Gold and silver were utilized as some of the earliest forms of currencies. The earliest types of government currencies were minted coins made of gold and silver. More importantly, the value of those coins was based solely on the value of the metal within.
That meant that the country with the most gold had the most wealth. By the mid-1800s most countries sought to standardize trade transactions. To that end, they adopted various currency standards based on gold. Paper currency or notes were government IOUs redeemable for an equivalent amount of gold.
In 1913 Congress created the Federal Reserve in order to stabilize currency and gold values. However, that all changed after World War I when European countries temporarily suspended the gold standard in order to print whatever currency was needed to pay for their involvement.

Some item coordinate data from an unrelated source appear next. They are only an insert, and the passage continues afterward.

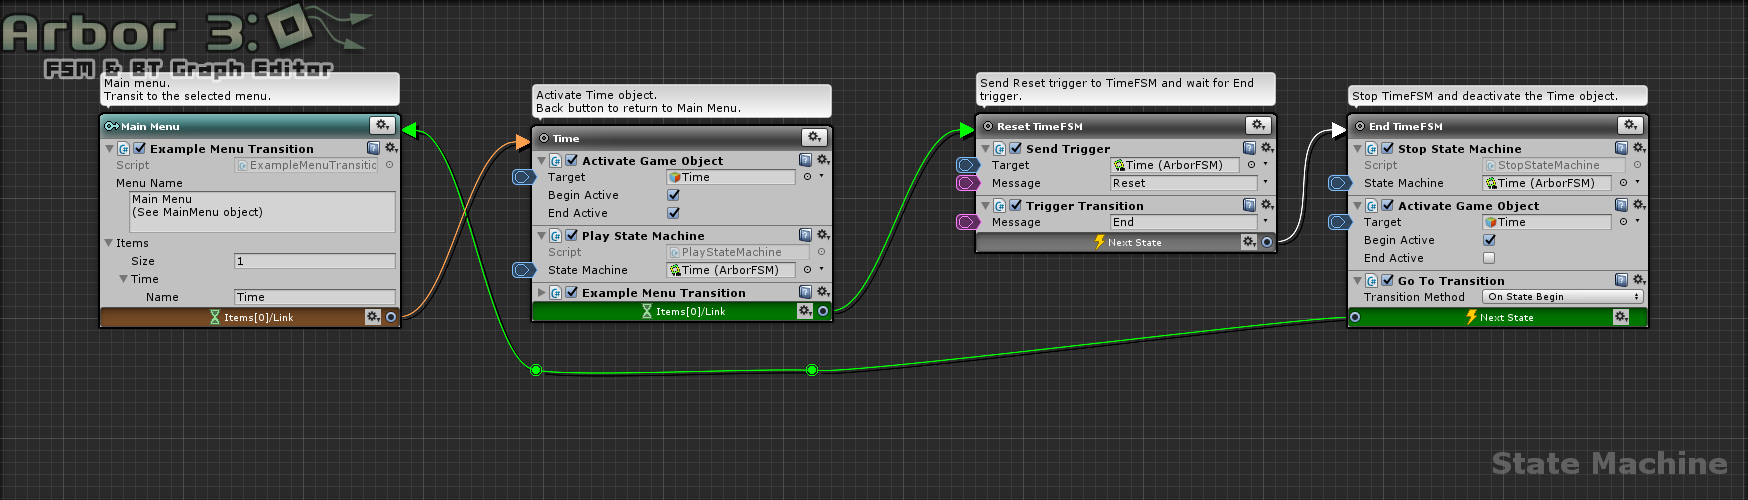The image size is (1748, 500).
Task: Click blue slot icon beside State Machine in End TimeFSM
Action: pyautogui.click(x=1340, y=183)
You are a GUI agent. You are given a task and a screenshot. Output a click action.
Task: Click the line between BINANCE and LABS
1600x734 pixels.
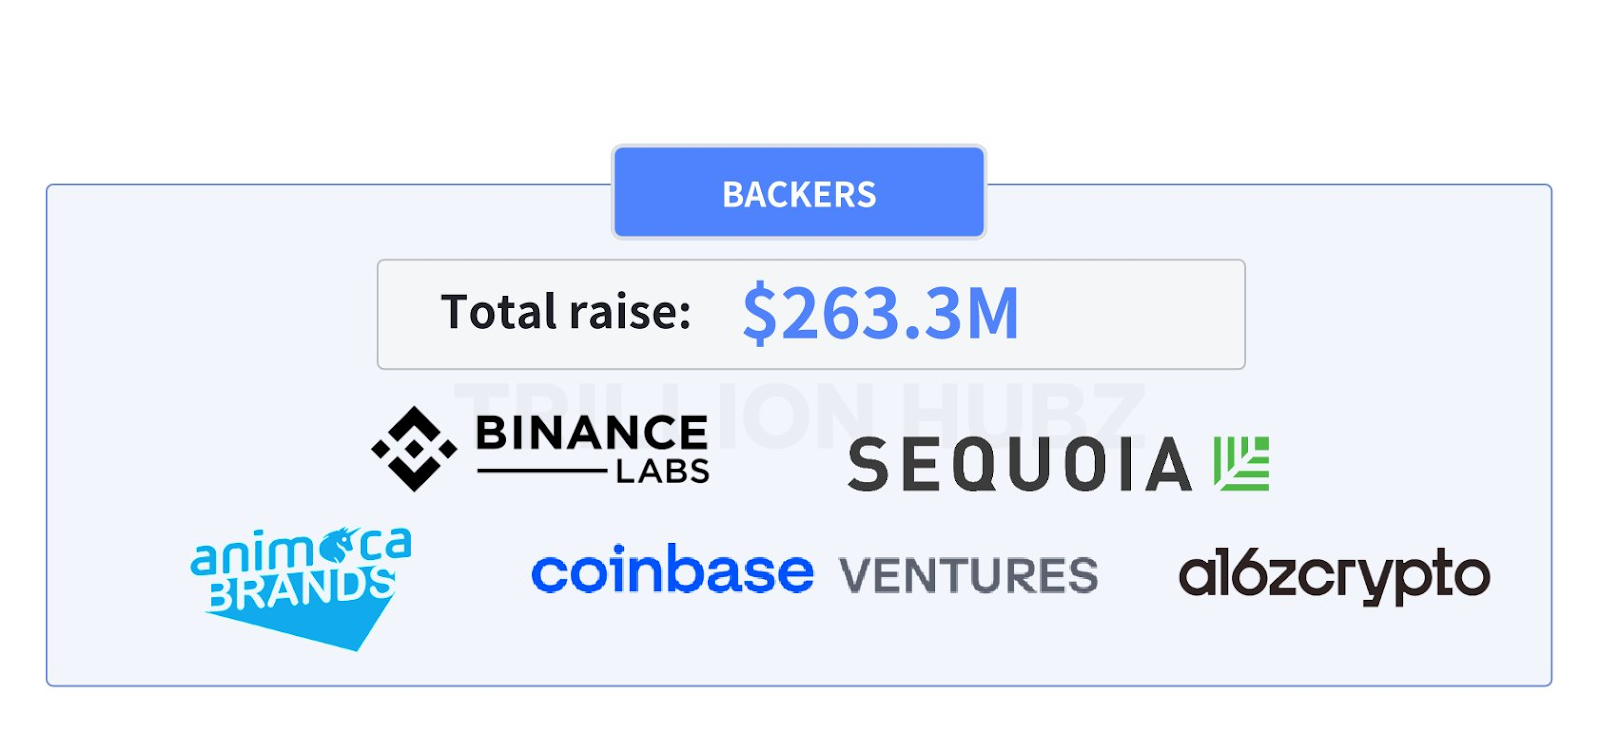[542, 471]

Most countries went back to some sort of a gold standard, which they modified so that they could print currency partially backed by gold. This, of course, was the beginning of the end of the gold standard. The net result of this action was the creation of fiat currencies.
It is the new relationship between government-issued fiat currencies and gold that formed my intrinsic bias for gold.
Gold as a Safe-Haven Asset
Gold also reacts as a safe-haven asset group in times of increased geopolitical conflicts. This was the underlying cause that fueled the most recent rally in gold.
The current trade dispute between the United States and China, an impending military strike by the United States in Syria, and the nuclear ambitions of North Korea collectively heightened geopolitical concerns taking gold pricing higher.
Recent declines in gold prices this week have been largely attributable to these geopolitical events either subsiding or concluding.
The military response by the United States and allies occurred as a one and done event that appears to have concluded. Trade war fears in regard to the current dispute between the United States and China have at least for now been moved to the back burner. As remarkable as it seems, the United States and North Korea will sit down in attempts to resolve North Korea’s nuclear armament.
In other words, it is excellent news that gold is down. While I continue to have an intrinsic bias favoring gold over fiat currencies, it is the safe-haven aspect of the precious yellow metal that no one wishes to exploit. Lower gold prices reflecting a more peaceful geopolitical environment present an easy pill to swallow.